Правда, наряду с признаками разрушения и развала начинали появляться признаки революционного творчества и организации. Росли политические партии и союзы, росли власть и влияние общественности, завязывались связи между столицами и провинцией, между тылом и фронтом, выдвигались новые административные силы… Но все это было еще так ничтожно перед теми задачами, которые выдвигала жизнь в тылу. Могло ли этого хватить для ведения чудовищной войны? А если нет, то на что можно было надеяться? На союзников? Но Америка тогда еще не вступила в войну. Чего ждать? Такого состояния, когда при малейшем давлении весь фронт покатится назад, как под Стоходом, внося анархию и ужас в тыл страны?
Я не знаю, какой ответ на эти сомнения могла дать вся полнота дипломатических и штабных сведений. Комитет этих сведений не имел. И тем более не имели этих сведений массы. Кроме того, в комитете была полная уверенность, что правительство не только не возражает, но даже солидарно с Манифестом и лишь потому не присоединяется к нему, что язык его слишком отличен от обычного языка дипломатии. Поэтому казалось, что концепция Суханова – ценой мира на фронте купить мир внутри страны – была правильной и единственно возможной.
3. Приятие войны
Манифест издан, слово сказано, и «через горы братских трупов, через реки невинной крови и слез, через дымящиеся развалины городов и деревень, через погибшие сокровища культуры» протянута рука к народам всего мира…
И скоро получен был ответ.
Прежде всего откликнулась союзная демократия. В комитете появились встревоженные лица французских социалистов, Кашена, потом Тома, английского трудовика Гендерсона, итальянских социалистов. И сразу почувствовалось, что для них наш Манифест казался отнюдь не новым словом, а уже давно пройденным этапом, наивностью, о которой трудно серьезно говорить. Они деликатно и вежливо, лавируя между нашей принципиальностью и политической неопытностью, напоминали русской демократии, что на фронте идет война, что увлечение красивыми лозунгами может привести к гибели все завоевания русской революции, что свобода в опасности, что не о мире надо думать, а о войне.
Они привезли с собой настроения уже давно воюющей демократии, они имели уже готовые возражения на все сомнения, ответы на все вопросы. Они заставили и русскую демократию стараться говорить на одном с ними языке. И горячие призывы Тома, чтобы русская армия добилась своего Вальми[46]

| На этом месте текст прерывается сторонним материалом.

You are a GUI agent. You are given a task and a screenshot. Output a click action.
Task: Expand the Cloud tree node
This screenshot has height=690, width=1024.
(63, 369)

, и рассудительная энергия Гендерсона, внушительной жестикуляцией подкреплявшего доводы о необходимости разгромить Германию, производили свое впечатление. Русская революция, столь нестойкая и примитивная идеологически, уступала перед международным натиском накопившейся вражды, и слова о мире сами собой превращались в слова о войне.Суханов невольно стушевался на четвертый план. Стеклов, единственно владевший свободно, хотя и варварски, французским языком, и тот не упоминал в своих репликах о «Манифесте к народам всего мира». Церетели как-то раз упомянул, что русская интеллигенция настроена циммервальдски, но встретил такие удивленные взгляды со стороны собеседников-иностранцев, что слова завязли на устах.
Трезвостью, реализмом, приводящей в отчаяние практичностью веяло от этих испытанных парламентариев-министров. Да и как не прийти в отчаяние, когда Гендерсон привез русской демократии приглашение на сентябрь на съезд тред-юнионов[47]
, где, между прочим, предполагалось рассмотреть и вопрос о войне… А в комитете далеко не одним большевикам казалось, что в сентябре о войне и помину уже не должно быть! Ясно было, что механизм мирового общественного мнения решительно отказывался следовать за молниеносностью русских событий.Но еще поучительней был отклик, полученный из Германии. Уже в первые дни революции радиотелеграф поймал фразу: «Привет товарищам, ура!»
Было решено, что это, несомненно, отклик германской демократии. Но подтверждений не получилось. Подлинное же мнение большинства германской социал-демократии привез представитель датских социалистов Боргбьерг. Он появился как-то таинственно, произнес небольшую речь с явными недомолвками, потом на неделю куда-то стушевался. Потом явился опять и заявил, что может приблизительно изложить мнение германских социалистов. Но это мнение отнюдь не произвело впечатления ответного рукопожатия, а скорее попытки спекульнуть на русской революции. Германские социалисты отказывались обсуждать вопросы о Польше и Лотарингии. Лишь для Эльзаса соглашались на плебисцит по отдельным общинам…
Выводы из этих посещений иностранцев оказали громадное влияние на русскую демократию. Тем более что значение этих выводов было подчеркнуто и оттенено своими «иностранцами», в особенности Плехановым, который привез иностранные настроения уже, так сказать, переведенными на русский язык, уже примиренными с основами русской идеологии.